## Tasks to carry out
a) In the article on the Orion Travel ticket fraud, who is the Israeli lawyer defending Krupnik?
b) Revise the stretch from "A message from" through "released on bail." in the article on the Orion Travel ticket fraud, replacing "bail" with "bond".
c) Pick up the article on the Orion Travel ticket fraud after its last sentence and continue it.

## Document extract
A message from the Standard to Krupnik’s e-mail account this week was answered by Guy Flanter, the Israeli lawyer defending him. Flanter stated that the allegations were under investigation by the Israeli police, and a court date is pending. Krupnik has been released on bail.

"Irrespective of the allegations, it must be noted that during the course of Orion Travel’s business, services were provided to thousands of satisfied customers," Flanter wrote.

Some ticket holders said in December that their credit card companies were going to reimburse the charges, but now that no longer seems to be the case.

Sam Chasan of Teaneck, who booked flights to celebrate his son’s bar mitzvah this summer, purchased five tickets from Orion at $900 apiece, using his Citibank MasterCard. When he first reported the fraud to his credit card company, he received a temporary credit. But, he told the Standard, Citibank recently revoked that credit and told Chasan that he must wait until the date the services were promised, July 3, to enter a dispute.

"I can’t wait for July," he said, noting that he still hoped to book new tickets for the summer and would need the $4,500.

After pursuing the matter further with MasterCard International, he was told that Citibank will dispute the charges, but Signal Tours has been given 60 days to respond to the charges, so Chasan will have to wait until sometime in March before hearing the outcome.

Signal Tours COO Yoav Karni, who had been in e-mail correspondence with Chasan in November, has not answered further inquiries into the matter. As of Wednesday, Karni had not returned an e-mail from the Standard seeking an update.

What bothers Chasan the most, he said, is that some people will not even realize they have been taken in until they are ready to leave. The actual number of affected travelers is unknown.

"You don’t know you’re a victim until you try to use those tickets," Chasan said.

Jill Schaefer of Woodbridge, Conn., flew to Israel this summer for her son’s bar mitzvah, but upon her return discovered she had been triple-charged for the five tickets. Krupnik told her it was a mistake and would be fixed. Shortly before she left, Schaefer recommended Orion Travel to her son’s day school for the eighth-grade class trip. After the Schaefers returned, she found out the school had been double-billed and Orion was attempting to make a third charge.

## Entries shown
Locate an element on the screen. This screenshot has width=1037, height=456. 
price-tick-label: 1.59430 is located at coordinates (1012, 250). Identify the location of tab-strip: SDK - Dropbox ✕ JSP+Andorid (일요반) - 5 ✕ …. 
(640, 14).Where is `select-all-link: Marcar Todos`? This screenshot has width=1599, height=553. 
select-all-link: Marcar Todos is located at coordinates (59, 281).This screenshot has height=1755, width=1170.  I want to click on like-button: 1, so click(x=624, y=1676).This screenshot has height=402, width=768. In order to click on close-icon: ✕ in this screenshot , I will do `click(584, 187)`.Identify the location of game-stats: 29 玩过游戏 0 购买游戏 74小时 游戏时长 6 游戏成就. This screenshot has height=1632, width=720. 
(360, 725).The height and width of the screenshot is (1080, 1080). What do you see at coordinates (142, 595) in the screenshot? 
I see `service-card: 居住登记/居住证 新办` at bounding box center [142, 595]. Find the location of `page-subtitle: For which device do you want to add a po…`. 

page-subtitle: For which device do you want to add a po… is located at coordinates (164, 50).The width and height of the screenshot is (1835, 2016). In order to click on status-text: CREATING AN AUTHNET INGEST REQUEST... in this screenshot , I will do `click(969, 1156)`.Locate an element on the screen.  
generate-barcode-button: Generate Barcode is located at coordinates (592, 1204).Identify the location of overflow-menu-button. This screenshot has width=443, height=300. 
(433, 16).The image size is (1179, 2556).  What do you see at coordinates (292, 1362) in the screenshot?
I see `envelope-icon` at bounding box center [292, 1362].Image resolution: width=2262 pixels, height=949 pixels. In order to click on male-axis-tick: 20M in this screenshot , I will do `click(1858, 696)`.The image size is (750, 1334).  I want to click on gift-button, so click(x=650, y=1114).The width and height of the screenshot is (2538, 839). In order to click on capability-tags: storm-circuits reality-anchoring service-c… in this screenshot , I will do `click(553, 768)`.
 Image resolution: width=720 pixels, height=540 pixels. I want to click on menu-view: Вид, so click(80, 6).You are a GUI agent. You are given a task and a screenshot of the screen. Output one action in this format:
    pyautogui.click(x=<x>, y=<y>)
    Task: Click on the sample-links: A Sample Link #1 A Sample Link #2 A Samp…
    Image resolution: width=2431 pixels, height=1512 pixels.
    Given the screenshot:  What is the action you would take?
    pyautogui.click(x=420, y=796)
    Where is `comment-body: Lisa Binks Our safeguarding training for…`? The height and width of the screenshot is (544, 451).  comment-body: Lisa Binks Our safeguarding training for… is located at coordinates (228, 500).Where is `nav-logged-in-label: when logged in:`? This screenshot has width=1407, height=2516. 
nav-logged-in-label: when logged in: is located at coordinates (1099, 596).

## Written responses
a) Guy Flanter.

b)
A message from the Standard to Krupnik’s e-mail account this week was answered by Guy Flanter, the Israeli lawyer defending him. Flanter stated that the allegations were under investigation by the Israeli police, and a court date is pending. Krupnik has been released on bond.

c)
Schaefer received a refund through her Visa card in October after threatening Krupnik with legal action, but the school is still trying to recover the money.

"I feel terribly guilty about getting the school into this," she said. "I’ve lost a lot of sleep over it. I just would like to know that … everyone who is out money will be taken care of."

Kate Mowlem of Glen Rock read the Standard’s report and called in with her own story. In March ‘006, she had booked six tickets to Israel for this past July. But when the war between Israel and Hezbollah broke out, she decided to postpone it. Krupnik, she said, told her it would not be a problem and the airline would provide a two-year credit.

Two weeks ago, she tried to contact him by telephone and e-mail to reschedule her trip for this summer, but could not reach him. When she found out what had happened, she called MasterCard and this week submitted a request for a credit. She had paid $1,000 per ticket in April, and now she is concerned about the statute of limitations for filing a claim.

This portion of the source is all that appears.